[Items listed in a dataset]
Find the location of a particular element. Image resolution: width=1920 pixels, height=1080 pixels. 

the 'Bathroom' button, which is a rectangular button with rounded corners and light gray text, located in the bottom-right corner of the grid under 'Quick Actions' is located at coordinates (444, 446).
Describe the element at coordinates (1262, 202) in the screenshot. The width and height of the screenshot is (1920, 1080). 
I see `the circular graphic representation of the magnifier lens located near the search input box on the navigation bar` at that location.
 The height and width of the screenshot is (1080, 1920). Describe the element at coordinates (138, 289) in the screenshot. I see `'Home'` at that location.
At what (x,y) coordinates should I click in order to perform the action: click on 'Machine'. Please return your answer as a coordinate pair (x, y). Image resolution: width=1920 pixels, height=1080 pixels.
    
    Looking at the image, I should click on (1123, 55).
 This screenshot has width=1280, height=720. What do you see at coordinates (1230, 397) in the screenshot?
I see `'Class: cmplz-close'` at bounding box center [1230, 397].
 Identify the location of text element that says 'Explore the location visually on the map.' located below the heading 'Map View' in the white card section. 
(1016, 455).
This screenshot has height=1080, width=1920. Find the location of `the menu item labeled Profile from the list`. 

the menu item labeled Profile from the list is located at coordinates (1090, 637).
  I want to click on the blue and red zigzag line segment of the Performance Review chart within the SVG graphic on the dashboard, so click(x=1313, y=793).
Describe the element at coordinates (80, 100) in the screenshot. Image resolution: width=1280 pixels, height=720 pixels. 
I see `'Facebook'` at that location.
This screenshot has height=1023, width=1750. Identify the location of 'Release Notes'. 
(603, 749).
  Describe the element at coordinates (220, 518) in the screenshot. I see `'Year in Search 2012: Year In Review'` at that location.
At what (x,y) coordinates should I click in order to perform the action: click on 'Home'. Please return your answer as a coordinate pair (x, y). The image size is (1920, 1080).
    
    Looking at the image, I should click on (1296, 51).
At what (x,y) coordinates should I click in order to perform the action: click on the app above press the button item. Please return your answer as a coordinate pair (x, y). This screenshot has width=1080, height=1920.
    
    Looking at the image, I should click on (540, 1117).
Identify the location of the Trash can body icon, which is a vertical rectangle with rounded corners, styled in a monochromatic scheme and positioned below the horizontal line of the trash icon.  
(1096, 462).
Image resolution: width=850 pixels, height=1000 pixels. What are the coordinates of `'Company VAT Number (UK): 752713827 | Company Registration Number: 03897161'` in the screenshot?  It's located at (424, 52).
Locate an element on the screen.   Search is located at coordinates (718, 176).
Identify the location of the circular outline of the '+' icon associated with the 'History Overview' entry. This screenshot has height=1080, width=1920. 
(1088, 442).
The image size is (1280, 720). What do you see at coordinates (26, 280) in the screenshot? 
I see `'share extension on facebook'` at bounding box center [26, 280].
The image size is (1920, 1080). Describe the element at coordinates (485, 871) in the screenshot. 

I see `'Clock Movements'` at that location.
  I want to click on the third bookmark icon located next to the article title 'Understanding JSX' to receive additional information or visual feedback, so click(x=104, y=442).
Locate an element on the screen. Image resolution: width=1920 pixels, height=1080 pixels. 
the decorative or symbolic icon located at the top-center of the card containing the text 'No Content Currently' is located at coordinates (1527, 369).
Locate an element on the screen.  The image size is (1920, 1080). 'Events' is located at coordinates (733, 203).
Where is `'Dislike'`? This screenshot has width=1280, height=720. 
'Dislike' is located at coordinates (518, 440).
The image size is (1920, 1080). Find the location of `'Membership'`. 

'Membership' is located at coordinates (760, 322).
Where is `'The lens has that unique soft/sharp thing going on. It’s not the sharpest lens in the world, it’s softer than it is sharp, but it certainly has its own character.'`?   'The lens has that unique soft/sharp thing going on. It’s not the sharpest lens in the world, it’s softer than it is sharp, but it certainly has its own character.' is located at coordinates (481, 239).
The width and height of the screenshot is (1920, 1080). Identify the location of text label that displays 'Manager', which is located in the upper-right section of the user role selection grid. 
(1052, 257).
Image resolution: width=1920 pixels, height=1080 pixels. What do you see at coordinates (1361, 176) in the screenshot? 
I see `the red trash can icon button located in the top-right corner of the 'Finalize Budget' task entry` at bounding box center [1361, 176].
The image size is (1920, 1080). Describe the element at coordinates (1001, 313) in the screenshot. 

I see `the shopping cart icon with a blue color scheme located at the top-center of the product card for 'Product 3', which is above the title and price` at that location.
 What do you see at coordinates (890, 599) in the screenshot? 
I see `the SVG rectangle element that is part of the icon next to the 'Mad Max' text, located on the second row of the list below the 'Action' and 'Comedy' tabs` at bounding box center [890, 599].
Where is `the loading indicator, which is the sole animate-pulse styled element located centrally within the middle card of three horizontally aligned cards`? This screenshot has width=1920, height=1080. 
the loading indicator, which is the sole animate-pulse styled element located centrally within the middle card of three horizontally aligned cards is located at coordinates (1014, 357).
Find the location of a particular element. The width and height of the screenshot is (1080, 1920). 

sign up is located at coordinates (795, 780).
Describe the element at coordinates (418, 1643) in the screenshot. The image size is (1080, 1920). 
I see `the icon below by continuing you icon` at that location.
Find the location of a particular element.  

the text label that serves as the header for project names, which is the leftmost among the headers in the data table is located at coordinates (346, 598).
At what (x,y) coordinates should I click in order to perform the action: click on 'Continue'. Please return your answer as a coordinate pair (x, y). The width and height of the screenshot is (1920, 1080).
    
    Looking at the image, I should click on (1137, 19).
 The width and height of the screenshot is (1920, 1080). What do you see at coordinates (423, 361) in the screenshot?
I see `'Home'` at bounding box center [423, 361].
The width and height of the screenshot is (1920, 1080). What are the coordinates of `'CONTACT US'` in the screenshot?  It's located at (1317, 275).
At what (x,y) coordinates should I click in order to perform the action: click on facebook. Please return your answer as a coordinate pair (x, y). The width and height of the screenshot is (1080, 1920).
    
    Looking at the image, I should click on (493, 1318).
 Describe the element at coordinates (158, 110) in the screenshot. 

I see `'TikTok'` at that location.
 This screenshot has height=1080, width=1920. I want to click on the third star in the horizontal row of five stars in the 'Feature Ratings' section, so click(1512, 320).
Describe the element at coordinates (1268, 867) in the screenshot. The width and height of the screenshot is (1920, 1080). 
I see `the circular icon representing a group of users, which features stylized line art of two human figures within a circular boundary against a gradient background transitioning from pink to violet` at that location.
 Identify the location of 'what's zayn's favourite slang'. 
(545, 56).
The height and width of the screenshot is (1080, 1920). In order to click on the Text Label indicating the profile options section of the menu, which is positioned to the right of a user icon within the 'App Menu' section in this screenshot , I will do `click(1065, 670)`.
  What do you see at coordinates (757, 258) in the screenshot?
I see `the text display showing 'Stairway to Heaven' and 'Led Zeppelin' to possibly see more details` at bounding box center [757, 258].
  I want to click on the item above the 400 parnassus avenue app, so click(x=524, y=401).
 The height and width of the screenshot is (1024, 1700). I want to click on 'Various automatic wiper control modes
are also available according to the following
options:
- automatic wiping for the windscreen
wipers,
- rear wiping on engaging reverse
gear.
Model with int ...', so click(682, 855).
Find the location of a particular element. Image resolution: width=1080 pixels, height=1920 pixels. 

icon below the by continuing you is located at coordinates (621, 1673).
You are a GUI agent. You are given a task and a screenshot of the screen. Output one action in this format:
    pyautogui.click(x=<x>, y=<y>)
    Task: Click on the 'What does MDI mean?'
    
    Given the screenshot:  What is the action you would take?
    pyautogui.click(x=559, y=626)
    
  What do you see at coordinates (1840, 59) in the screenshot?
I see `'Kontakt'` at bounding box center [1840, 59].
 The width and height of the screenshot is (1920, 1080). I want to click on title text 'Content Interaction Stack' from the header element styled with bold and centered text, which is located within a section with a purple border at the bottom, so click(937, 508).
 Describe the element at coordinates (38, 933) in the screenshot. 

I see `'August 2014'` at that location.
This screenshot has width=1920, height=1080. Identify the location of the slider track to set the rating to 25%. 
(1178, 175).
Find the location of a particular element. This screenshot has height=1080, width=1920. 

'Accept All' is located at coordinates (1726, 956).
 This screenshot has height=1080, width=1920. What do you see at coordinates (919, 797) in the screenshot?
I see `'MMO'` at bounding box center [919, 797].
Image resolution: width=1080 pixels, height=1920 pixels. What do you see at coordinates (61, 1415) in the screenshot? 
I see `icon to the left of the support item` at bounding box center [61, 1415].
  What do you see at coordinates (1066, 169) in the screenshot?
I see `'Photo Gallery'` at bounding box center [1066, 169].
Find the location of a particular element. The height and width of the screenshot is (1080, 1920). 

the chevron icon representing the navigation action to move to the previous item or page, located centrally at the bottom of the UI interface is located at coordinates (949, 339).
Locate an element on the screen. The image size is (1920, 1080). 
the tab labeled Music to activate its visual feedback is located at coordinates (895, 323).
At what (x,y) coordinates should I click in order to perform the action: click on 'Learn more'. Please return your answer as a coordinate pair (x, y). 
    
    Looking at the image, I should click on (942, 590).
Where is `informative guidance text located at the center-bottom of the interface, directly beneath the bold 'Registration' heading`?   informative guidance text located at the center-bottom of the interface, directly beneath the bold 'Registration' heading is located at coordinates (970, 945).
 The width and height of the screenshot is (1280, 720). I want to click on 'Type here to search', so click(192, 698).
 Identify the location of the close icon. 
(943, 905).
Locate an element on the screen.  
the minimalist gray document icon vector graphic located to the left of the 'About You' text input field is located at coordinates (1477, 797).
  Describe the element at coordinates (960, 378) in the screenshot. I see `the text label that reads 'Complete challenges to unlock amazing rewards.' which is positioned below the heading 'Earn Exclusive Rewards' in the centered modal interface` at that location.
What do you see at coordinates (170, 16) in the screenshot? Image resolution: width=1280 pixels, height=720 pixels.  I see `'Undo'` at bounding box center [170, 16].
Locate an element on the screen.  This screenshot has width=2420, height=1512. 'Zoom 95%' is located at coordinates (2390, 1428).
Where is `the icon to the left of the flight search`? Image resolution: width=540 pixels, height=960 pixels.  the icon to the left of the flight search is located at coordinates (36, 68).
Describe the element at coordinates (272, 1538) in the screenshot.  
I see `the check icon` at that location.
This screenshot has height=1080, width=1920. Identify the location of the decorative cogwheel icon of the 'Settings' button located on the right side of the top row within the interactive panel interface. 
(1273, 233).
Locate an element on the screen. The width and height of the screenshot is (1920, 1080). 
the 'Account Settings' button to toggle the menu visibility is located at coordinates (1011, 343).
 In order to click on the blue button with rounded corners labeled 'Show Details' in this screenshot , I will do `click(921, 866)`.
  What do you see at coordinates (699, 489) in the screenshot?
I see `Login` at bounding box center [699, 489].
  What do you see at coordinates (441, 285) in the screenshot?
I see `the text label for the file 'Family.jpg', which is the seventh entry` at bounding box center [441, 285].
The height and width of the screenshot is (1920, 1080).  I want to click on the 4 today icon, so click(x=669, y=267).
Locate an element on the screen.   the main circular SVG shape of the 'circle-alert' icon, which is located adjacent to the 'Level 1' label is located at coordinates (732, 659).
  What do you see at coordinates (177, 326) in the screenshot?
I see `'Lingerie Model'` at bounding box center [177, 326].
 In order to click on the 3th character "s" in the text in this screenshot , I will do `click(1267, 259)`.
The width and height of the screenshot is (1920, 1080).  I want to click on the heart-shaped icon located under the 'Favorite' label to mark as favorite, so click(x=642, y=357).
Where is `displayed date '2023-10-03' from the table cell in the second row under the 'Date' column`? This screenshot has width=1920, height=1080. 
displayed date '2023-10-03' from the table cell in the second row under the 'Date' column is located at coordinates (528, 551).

**Direction**:
Copy the rows word for word, from the start of the rows through the line that contains "the 'Bathroom' button, which", including both ends.

**Complete response**:
Find the location of a particular element. Image resolution: width=1920 pixels, height=1080 pixels. 

the 'Bathroom' button, which is a rectangular button with rounded corners and light gray text, located in the bottom-right corner of the grid under 'Quick Actions' is located at coordinates (444, 446).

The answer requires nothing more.